Every few years there is a shift, innovation or minor revolution in the world of business and investments. In the recent past, these have included leveraged buy-outs, hostile takeovers, IPO mania, and commercial paper. Today the hot trend is the rise in importance of Private Equity - a choice to buy, sell and grow companies that are not available for ownership and analysis in the public market. With both Fortune and the Wall Street Journal covering the emergence of Private Equity last week, we seem to have an official trend. For me, this brings up an interesting question: How does Private Equity meet The Challenge Dividend?
First, let's recognize that the growth of the Private Equity market is undeniable. According to the WSJ, 20% of the M&A activity and $300 billion in investor activity in the U.S. and Europe went to Private Equity. In the last year, returns on Private Equity investments averaged 22.5% versus 6.6% for the S&P 500. Brands like Dunkin' Donuts, Sears, and Kmart are now privately held. And private equity firms are snapping up top management talent like GE superstar David Calhoun.
At first blush, it might seem that the growth of Private Equity means a weakness in the Challenge Dividend. After all, public markets bring the pressure of government regulations like Sarbanes-Oxley that are meant to ensure open and honest financials. And they bring a living market of buyers and sellers, who instantly reward or punish results and decisions in the open.
But further examination shows that Private Equity (PE) is an alternative with its own added pressures and Challenge Dividends. In comparison to public firms, private companies:
- Have fewer, focused, consistent owners, who have more of their personal dollars at stake, and thus exert more pressure than a mass of faceless millions.
- Top business leadership is typically personally invested as well, as PE firms often insist that they put skin into the game.
- Typically PE investments are in turn-around or launch mode, so they are literally fighting for existence. It is a sense of urgency that many large public companies lack.
- These companies are often freed from being lost in large public corporations where they are too small to make a difference and lack attention.

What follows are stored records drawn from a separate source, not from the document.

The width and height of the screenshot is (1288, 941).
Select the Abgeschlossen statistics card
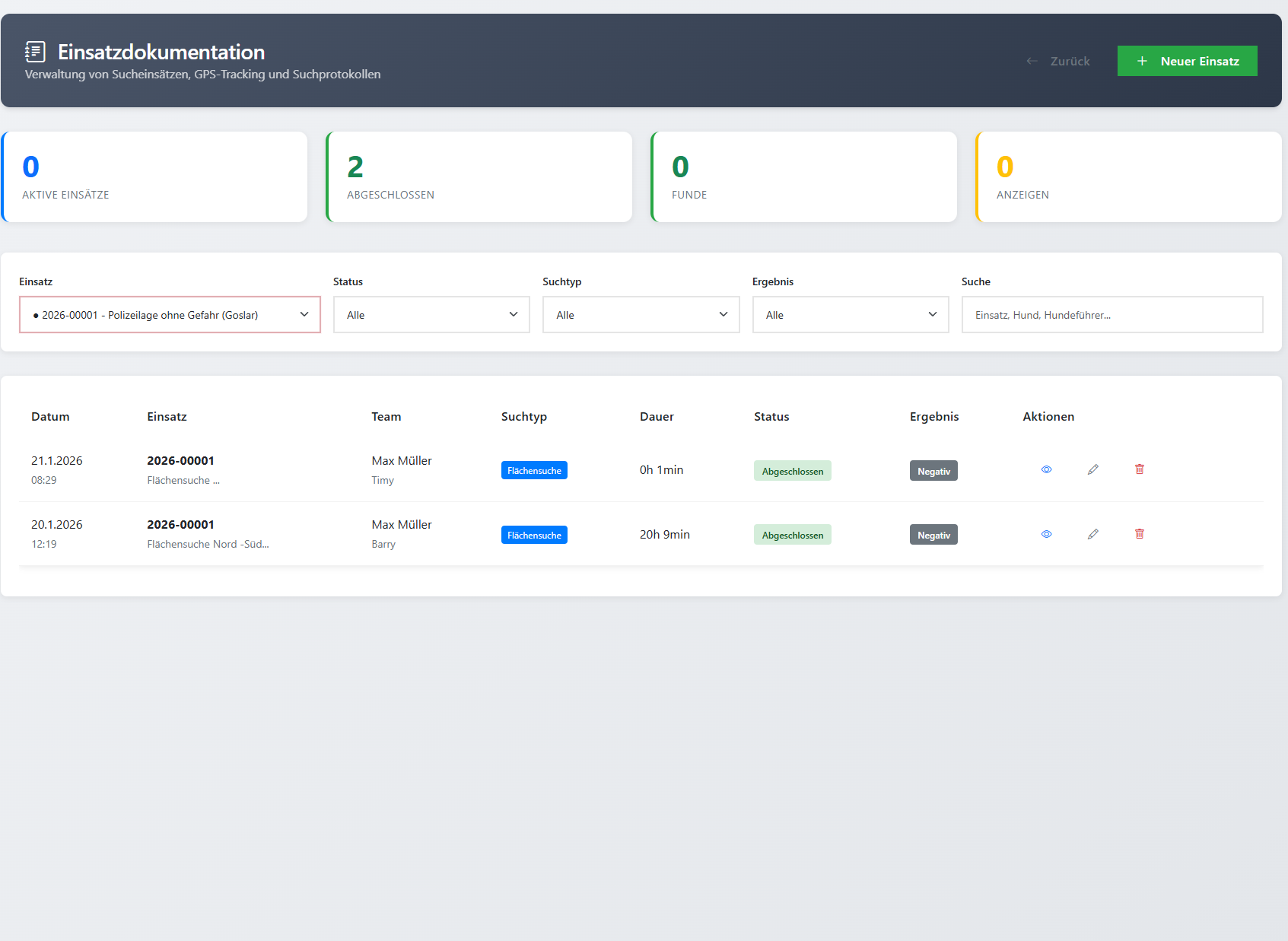click(479, 177)
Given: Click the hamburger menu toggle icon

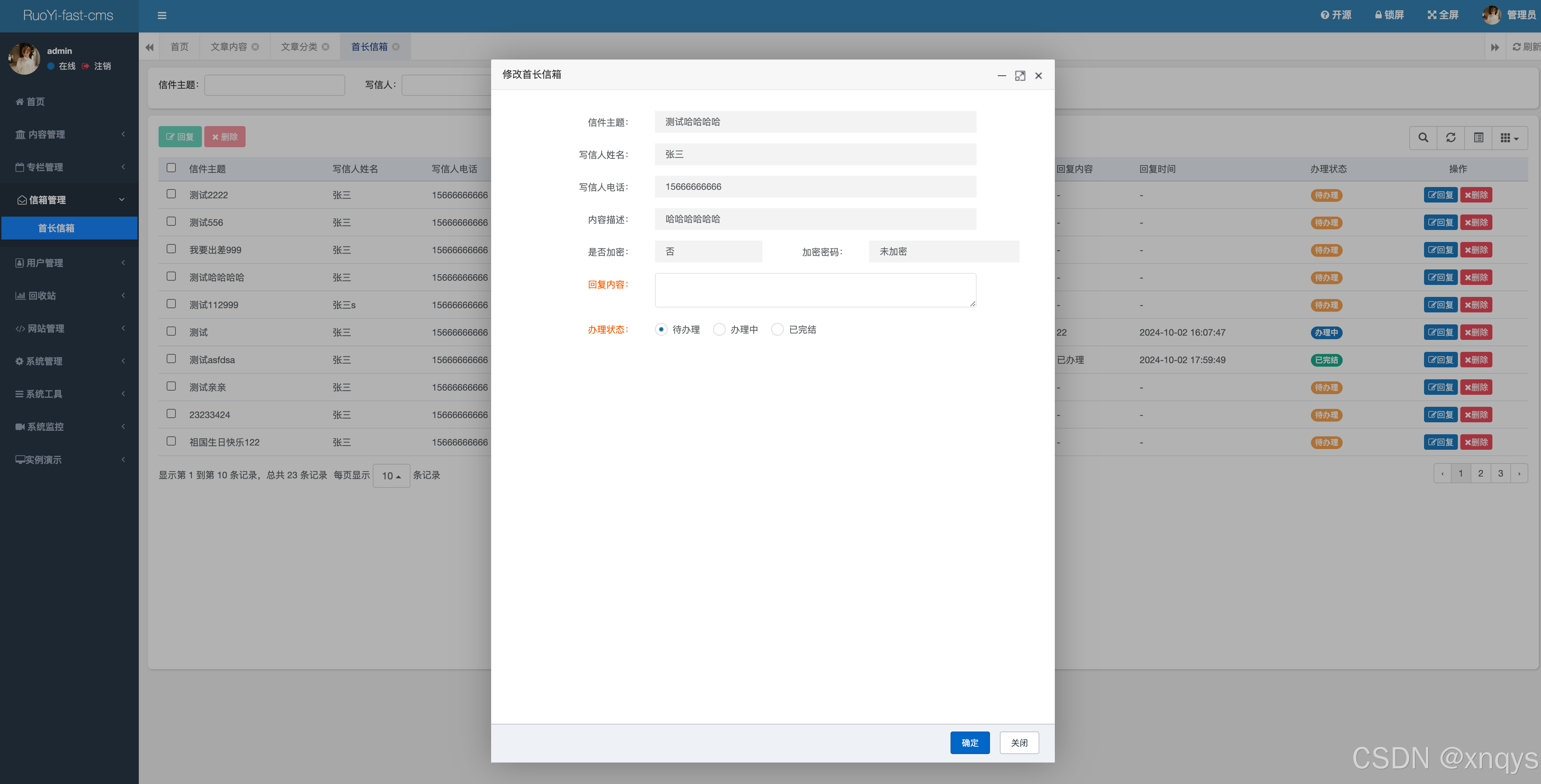Looking at the screenshot, I should [x=161, y=15].
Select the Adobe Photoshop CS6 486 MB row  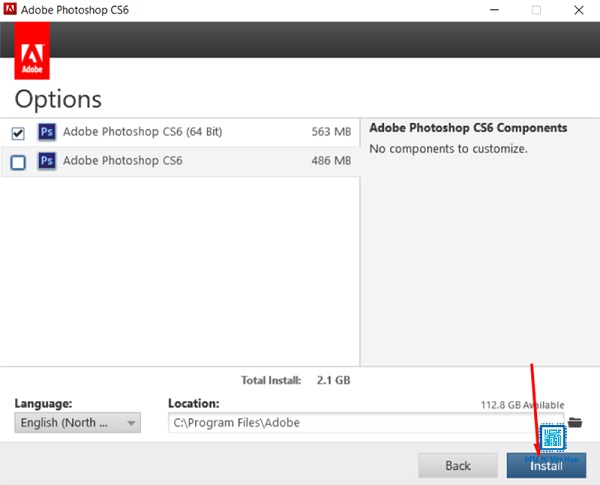tap(180, 162)
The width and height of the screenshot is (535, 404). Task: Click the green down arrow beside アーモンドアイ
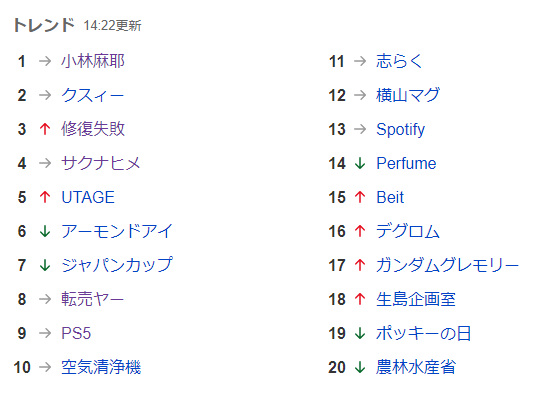pyautogui.click(x=45, y=231)
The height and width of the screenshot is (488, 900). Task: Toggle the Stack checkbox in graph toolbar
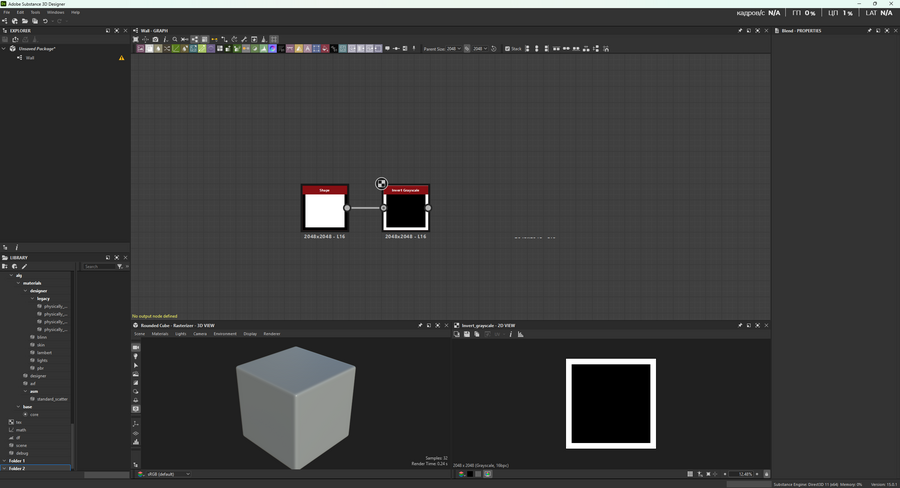pyautogui.click(x=507, y=48)
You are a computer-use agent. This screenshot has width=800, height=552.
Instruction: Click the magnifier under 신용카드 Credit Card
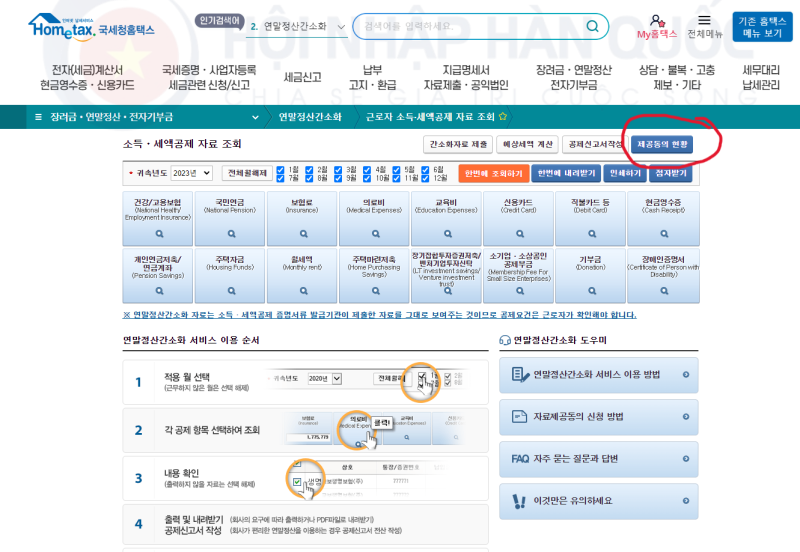click(518, 233)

- Finally, PE firms lack some of the distractions that public companies can face and which are not totally consistent with successful business management. This includes quarterly analyst coverage, investors with social causes, and Sarbanes-Oxley compliance.
At the end of the day, I believe that is the competitive, open economy itself, not private or public investors, that drives the Challenge Dividend. Public or private financing are simply different strategies that companies can choose to win. Each works better in different situations, and you can see several companies alternate from private to public and back again, and again. Over time, the winners will advance and we businesses people, investors and consumers will reap the net benefits of a vibrant and competitive economy.